- Provided passage -
Start

Kproxyagent is executeable and doesnt need to be installed. it has an inbuild chrome portable.

Please let me know what you come up with. because my curiousity is endless


----------



## RCoon (Apr 4, 2014)

Does FreeGate not work for you?


----------



## Keelen6 (Apr 4, 2014)

Steevo said:


> What you are asking is for the whole answer, how about, is it DNS blocked, port? subdomain? have you even bothered trying anything yet, or you just want someone to do you work for you?
> 
> A batch file will output text results back to your drive, just add >textfile.txt to the end of the runs.



I have tried sme things (traceroute, pinging, trying the ip alone, a few proxy downloads) but none work.  Lightspeed is both based on the computer and runs through the router.  I am not too knowleeable with this, so I don't really understand, but I know that I can access cmd.exe with a .bat (or at least I an on my Mac at home)
I really am sorta a hack newbie, though I do know a little.  It blocks dns, and is based in a subdomain.  Somehow the it guy made it a refreshing program (idk the term) so while a computer is connected to the network, and you disable it n that one, and another computer is n the same network, it restarts the first computer.  I force-closed the lightspeed stuff, and it said "refreshing network" then resetted light speed.  I really just need sme sort of tunnel or way to hop around the firewall.  I don't know much more than that.

Sorry.


----------



## 95Viper (Apr 4, 2014)

Lightspeed is on the school's systems and you have to be running the client software to use their network.
It uses a blacklist to block sites.  <-- This clue may help you or may not.



Keelen6 said:


> I don't know any ways that will leave flash enabled.



I really cannot believe a school official/teacher is getting the class to try and hack the schools security/web filtering software.
I believe, you just wanna do this to get to sites that are blocked (probably like youtube and other flash sites).
And, the best way to learn, is to learn the code and find it's weakness; however, copying/using someone else's hacks/techniques is not hacking... it is just lazy use of someone else's work.
Just my opinion

So, maybe these sites will help, if you can get to them:

To get around your blocking software

How to bypass blocking software using the Ubuntu Live CD

Setup your own circumventor site


----------



## Solaris17 (Apr 5, 2014)

so your telling me your school wants you to break their security? WAT. Here this will get you super high marks.

instead of using various software modifications to mimic another program or access system utilities like task manager you can attempt to socially engineer your professor.

End

- To be done -
A. Add 123 to every coordinate in the answers and write out the listing again, from its first line through the line holding "Action: click(x=315, y=13)", inclusive, with the requests kept in. Give only those lines.
B. Please continue the forum thread on getting past the school's Lightspeed filter from where it stops.

- Supplied records -
Start

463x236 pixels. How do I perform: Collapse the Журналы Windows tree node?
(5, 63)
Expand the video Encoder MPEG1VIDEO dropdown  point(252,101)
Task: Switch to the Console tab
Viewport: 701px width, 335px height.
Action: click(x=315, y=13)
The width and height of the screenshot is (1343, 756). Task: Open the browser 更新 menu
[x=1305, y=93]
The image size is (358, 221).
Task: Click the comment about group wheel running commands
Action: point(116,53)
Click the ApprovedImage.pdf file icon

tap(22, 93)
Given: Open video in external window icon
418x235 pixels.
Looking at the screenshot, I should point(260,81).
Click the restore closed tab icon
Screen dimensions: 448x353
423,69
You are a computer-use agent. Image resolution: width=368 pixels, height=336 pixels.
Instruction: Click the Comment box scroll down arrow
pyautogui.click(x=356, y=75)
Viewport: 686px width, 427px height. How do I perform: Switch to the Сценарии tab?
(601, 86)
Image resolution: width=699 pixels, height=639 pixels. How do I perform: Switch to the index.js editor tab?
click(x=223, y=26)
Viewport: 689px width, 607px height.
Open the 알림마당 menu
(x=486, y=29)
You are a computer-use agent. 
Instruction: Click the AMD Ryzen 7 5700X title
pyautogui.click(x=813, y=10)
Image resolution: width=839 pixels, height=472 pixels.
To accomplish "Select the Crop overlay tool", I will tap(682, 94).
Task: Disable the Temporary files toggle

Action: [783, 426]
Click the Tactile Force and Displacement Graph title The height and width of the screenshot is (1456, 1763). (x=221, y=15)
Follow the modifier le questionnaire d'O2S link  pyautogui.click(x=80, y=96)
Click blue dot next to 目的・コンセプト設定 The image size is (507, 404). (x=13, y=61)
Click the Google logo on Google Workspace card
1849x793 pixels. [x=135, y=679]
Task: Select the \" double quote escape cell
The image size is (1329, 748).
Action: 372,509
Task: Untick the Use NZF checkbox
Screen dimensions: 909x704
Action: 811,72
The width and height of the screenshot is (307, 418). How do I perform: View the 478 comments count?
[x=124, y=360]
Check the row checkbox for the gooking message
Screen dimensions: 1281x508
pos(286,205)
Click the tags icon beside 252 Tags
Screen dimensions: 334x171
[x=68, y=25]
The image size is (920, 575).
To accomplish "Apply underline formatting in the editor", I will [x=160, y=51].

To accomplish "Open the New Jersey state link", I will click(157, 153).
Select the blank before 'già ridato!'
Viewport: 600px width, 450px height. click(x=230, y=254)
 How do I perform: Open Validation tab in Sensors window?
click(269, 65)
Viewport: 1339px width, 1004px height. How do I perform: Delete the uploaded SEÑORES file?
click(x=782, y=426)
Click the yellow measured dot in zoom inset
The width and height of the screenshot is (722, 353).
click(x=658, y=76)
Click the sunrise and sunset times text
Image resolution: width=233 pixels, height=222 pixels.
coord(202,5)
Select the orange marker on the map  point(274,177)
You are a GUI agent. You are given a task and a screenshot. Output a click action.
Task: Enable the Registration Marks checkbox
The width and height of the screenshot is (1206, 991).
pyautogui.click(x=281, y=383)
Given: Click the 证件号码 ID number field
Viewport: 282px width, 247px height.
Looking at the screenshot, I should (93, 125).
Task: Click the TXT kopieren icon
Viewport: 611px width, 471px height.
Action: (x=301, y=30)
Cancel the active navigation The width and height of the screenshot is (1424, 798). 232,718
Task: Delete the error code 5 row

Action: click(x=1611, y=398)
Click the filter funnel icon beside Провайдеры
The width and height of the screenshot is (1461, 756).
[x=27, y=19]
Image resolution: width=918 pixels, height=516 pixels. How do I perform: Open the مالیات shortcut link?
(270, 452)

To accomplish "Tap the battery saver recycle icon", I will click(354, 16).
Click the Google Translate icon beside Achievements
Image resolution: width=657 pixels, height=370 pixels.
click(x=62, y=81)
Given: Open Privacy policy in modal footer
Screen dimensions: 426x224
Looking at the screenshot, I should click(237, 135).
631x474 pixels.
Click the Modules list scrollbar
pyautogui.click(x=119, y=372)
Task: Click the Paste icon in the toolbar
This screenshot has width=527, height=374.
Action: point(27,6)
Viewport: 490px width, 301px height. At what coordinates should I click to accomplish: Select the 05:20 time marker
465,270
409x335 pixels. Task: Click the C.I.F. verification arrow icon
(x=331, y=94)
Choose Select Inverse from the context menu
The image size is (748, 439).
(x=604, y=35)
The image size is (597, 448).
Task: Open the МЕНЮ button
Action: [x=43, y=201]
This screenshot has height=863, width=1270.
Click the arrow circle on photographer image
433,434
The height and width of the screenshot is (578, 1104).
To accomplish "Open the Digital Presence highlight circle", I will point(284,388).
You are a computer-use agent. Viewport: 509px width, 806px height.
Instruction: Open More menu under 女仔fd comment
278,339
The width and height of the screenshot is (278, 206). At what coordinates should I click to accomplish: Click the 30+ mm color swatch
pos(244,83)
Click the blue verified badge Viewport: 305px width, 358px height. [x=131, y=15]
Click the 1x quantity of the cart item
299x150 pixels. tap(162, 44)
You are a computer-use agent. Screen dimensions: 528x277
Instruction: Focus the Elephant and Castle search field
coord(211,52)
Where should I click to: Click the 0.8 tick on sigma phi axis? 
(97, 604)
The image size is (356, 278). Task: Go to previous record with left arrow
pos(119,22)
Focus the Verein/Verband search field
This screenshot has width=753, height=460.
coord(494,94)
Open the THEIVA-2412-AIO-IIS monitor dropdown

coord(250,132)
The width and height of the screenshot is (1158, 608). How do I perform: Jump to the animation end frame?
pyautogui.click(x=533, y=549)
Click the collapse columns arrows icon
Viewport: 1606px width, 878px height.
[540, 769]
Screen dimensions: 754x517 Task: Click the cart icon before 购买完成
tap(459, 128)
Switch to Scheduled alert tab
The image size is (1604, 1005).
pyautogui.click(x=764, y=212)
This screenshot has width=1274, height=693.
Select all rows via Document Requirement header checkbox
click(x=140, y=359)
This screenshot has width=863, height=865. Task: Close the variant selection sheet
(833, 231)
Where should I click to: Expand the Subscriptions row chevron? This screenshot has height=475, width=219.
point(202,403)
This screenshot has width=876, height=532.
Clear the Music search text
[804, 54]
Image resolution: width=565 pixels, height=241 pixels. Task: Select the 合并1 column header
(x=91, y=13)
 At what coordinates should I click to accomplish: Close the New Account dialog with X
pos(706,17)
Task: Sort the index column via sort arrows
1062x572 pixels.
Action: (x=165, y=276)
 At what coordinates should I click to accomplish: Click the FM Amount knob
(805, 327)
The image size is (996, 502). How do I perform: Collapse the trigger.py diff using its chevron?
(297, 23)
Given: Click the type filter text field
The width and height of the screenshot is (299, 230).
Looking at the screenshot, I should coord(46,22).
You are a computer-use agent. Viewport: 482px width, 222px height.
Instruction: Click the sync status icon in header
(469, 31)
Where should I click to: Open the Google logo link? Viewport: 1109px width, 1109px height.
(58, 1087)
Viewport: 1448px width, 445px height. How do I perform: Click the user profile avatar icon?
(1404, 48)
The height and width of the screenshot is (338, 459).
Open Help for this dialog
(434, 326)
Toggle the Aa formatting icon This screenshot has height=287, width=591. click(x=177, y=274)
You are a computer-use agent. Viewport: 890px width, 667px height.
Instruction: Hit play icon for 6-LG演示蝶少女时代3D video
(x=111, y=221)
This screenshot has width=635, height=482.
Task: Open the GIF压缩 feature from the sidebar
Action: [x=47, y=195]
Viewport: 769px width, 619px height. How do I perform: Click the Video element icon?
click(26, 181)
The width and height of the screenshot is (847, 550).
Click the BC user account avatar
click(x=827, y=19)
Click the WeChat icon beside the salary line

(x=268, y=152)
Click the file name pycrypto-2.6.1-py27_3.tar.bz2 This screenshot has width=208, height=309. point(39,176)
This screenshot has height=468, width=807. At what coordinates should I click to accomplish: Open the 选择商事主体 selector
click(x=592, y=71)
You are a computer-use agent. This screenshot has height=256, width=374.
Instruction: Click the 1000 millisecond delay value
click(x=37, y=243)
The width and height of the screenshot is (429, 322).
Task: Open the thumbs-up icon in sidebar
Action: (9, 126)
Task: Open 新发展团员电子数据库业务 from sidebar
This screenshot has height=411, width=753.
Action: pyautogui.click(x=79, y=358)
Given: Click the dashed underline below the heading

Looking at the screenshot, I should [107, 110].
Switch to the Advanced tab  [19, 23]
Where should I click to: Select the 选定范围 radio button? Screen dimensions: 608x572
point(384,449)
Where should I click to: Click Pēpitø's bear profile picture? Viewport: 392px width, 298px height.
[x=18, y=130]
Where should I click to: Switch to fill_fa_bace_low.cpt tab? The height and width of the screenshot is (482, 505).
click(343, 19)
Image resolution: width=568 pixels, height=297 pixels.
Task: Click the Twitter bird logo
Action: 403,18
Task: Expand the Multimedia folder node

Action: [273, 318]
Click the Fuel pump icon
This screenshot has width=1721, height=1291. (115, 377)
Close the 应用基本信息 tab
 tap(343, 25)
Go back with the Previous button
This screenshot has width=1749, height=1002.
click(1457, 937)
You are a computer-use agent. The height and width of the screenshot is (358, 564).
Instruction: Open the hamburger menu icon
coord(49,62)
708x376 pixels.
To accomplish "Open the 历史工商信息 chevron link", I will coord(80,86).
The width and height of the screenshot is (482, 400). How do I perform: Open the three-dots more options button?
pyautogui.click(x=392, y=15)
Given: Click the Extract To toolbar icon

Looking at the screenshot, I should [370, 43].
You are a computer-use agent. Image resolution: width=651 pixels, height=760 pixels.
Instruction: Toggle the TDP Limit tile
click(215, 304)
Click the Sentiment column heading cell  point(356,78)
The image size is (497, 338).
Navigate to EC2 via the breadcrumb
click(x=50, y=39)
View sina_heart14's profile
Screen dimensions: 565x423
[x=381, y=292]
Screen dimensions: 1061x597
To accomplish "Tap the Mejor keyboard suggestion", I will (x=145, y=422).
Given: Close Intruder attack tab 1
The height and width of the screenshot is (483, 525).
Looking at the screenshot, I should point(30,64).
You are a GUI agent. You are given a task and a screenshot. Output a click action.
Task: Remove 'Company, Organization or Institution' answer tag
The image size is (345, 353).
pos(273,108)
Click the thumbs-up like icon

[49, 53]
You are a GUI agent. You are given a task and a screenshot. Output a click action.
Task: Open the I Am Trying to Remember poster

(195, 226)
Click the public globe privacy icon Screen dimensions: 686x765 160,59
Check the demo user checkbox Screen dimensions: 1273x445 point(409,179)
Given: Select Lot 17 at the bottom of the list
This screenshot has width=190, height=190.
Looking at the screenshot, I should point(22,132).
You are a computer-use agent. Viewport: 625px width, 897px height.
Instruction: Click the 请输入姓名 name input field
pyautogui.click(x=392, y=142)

End

- In response -
A.
463x236 pixels. How do I perform: Collapse the Журналы Windows tree node?
(128, 186)
Expand the video Encoder MPEG1VIDEO dropdown  point(375,224)
Task: Switch to the Console tab
Viewport: 701px width, 335px height.
Action: click(x=438, y=136)

B.
what am i saying? this isnt called a "hack" this is properly called an exploit. what computer class is this 5th grade?

go ask the network administrator for the sonic wall password

or ask your domain admin to put you in a different GPO

or access the watchguard thats probably set redundantly to block the sites light speed misses.

or access the cisco switch that is probably traffic shaping you anyway.

or drop this class and go into advanced networking for enterprise level networks.


----------



## Steevo (Apr 5, 2014)

I am not contributing to someone we know nothing about, and if the person actually has this for a grade in a class I would assume they should know more about networking and datapackets than shown. 



In short, I will not help a script kiddie. Go learn and figure it out like you are supposed to, or you are full of it, either way......


----------



## Caring1 (Apr 12, 2016)

How about NO!
Even if what the OP says is true and he was asked to do this, it is still illegal.


----------



## RCoon (Apr 12, 2016)

Caring1 said:


> How about NO!
> Even if what the OP says is true and he was asked to do this, it is still illegal.



2 year old thread necro by poster above you.


----------



## Caring1 (Apr 12, 2016)

still asking the same question, to hack in.


----------



## AsRock (Apr 12, 2016)

hnoor0066 said:


> None of them have flash anyway, and that's a requirement. In other words, anybody know any program or bit of code that can access things beyond the firewall??????
> 
> NOOR



Same here going say No!, simply sounds like your trying some thing that you should not do, a good firewall will have multiple defenses against trying to hack though it to disable it or to fool it.

If your the one who put the firewall up then you should know how to deal with it.


----------



## Frick (Apr 12, 2016)

You get a friend.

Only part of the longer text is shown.